Chez les intellectuels de cette terre, le regard est de plus en plus compris comme un reflet lumineux, la surface d'un présent momentané, fugace, dépouillé d'un avant et d'un après. Cette luminosité était la seule représentation possible de la réalité ; le reste, une construction inutile.

Mais il y avait quelques personnes qui échangeaient encore des regards. Ils ont essayé, par tous les moyens, de montrer la richesse de ces échanges, toujours chargés d'histoires individuelles et collectives, et aussi de prouver que cela ne faisait pas de mal. Le dialogue était difficile entre ces gens qui échangeaient des regards et ceux qui, craignant la contagion, évitaient de plus en plus les échanges.

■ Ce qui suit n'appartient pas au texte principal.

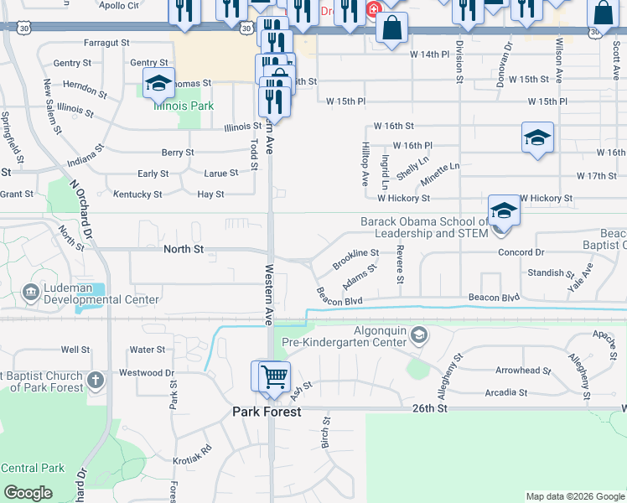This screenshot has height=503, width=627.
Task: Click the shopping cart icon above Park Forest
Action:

Accessoirement, il est fort probable que la pandémie du look se soit propagée à cause d'un rituel qui s'est instauré au début du XNUMXe siècle, avec la mode de selfies effectué via un appareil communément appelé téléphone portable. Ces autoportraits ont fini par nourrir l'illusion que les gens échangeaient beaucoup d'informations personnelles, mais en fait ces échanges n'ont jamais été consommés, car les interlocuteurs possibles étaient tous occupés à montrer leurs propres images aussi. Les innovations éventuelles se limitaient à l'exposé de faits grotesques qui n'invitaient jamais à réfléchir à l'historicité des acteurs et à la construction de ces mêmes faits.

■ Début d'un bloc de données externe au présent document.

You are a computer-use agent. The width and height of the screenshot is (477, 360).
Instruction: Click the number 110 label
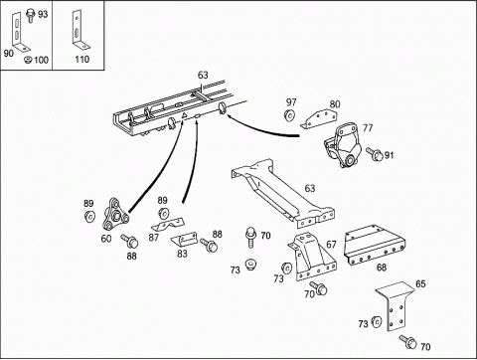pos(81,60)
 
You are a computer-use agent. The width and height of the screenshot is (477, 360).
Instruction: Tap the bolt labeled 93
pos(30,16)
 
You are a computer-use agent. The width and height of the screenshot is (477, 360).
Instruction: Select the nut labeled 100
pos(28,60)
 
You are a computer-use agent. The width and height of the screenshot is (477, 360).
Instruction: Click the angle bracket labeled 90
pos(20,32)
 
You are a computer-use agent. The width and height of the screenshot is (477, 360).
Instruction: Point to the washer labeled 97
pos(290,115)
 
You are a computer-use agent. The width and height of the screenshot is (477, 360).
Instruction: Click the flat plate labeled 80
pos(319,119)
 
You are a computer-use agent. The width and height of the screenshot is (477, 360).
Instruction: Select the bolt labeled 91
pos(375,153)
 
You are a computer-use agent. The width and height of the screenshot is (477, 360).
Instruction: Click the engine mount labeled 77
pos(342,145)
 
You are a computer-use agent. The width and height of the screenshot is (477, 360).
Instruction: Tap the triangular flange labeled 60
pos(114,214)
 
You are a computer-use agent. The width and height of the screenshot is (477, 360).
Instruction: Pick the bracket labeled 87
pos(167,224)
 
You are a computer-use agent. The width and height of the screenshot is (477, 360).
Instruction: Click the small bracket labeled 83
pos(184,239)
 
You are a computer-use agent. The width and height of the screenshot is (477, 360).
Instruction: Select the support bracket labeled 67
pos(311,257)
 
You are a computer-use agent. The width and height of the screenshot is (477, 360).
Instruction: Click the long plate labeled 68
pos(375,245)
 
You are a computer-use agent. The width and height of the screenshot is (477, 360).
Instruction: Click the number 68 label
pos(382,268)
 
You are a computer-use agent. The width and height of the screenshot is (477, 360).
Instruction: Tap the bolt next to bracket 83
pos(209,246)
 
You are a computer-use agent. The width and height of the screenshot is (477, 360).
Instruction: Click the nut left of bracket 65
pos(376,322)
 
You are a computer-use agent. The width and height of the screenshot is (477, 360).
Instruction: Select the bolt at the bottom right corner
pos(408,342)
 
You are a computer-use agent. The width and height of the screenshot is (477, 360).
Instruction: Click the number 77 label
pos(368,128)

Dans les années 2050, cette situation a atteint sa limite, jusqu'au jour où le groupe de ces quelques personnes qui se gardaient encore les uns pour les autres s'est réuni pour échanger des expériences - une réunion à laquelle tous les habitants de cette terre ont été invités. L'adhésion était faible, notamment parce qu'il n'y avait aucune gratification pour les participants, mais elle était très animée, pleine de conversations improvisées, de quelques phrases créatives, mais n'osant pas dénoncer la loi qui interdisait l'échange de regards.

Pourtant, le groupe a quitté la réunion enrichi. avec les regards de là à ici et d'ici à là. Ils ont découvert, par exemple, qu'un échange de regards n'est jamais le même lorsqu'il se répète, car chaque regard est unique et apporte toujours quelque chose de nouveau, un autre sens à ce qui est vu. Peu de temps après, la nouvelle se répandit de l'existence d'un autre à toujours rechercher, invitant ces personnes mal informées, désorientées et tristes, qui ne regardaient que le sol ou les miroirs, à fuir le même. Cette recherche de nouveaux looks a infecté tout le pays, au point que même les plus craintifs de la loi ont commencé à répéter des échanges de regards furtifs. Ils ont commencé par observer leurs animaux de compagnie, puis ils ont vu les membres de leur famille et, occasionnellement, un voisin.

Lorsqu'ils se sont rendus compte que cela ne faisait pas mal, mais au contraire, cela les a poussés à regarder en dehors de leurs profondeurs, tout a changé. Même les paysages des champs et des villes ont commencé à être observés et porteurs d'histoires qui dépassaient la surface, des histoires chargées de souvenirs de ceux qui étaient là et pleines de possibilités pour ceux qui le seront un jour. La loi qui interdisait l'échange de regards a été dissoute, comme inutile et perverse.

*Luiz Menna-Barreto Il est professeur à l'École des arts, des sciences et des sciences humaines de l'USP.

Note


[1] Dans ce texte j'ai eu la collaboration de Cláudia Espírito-Santo (révision).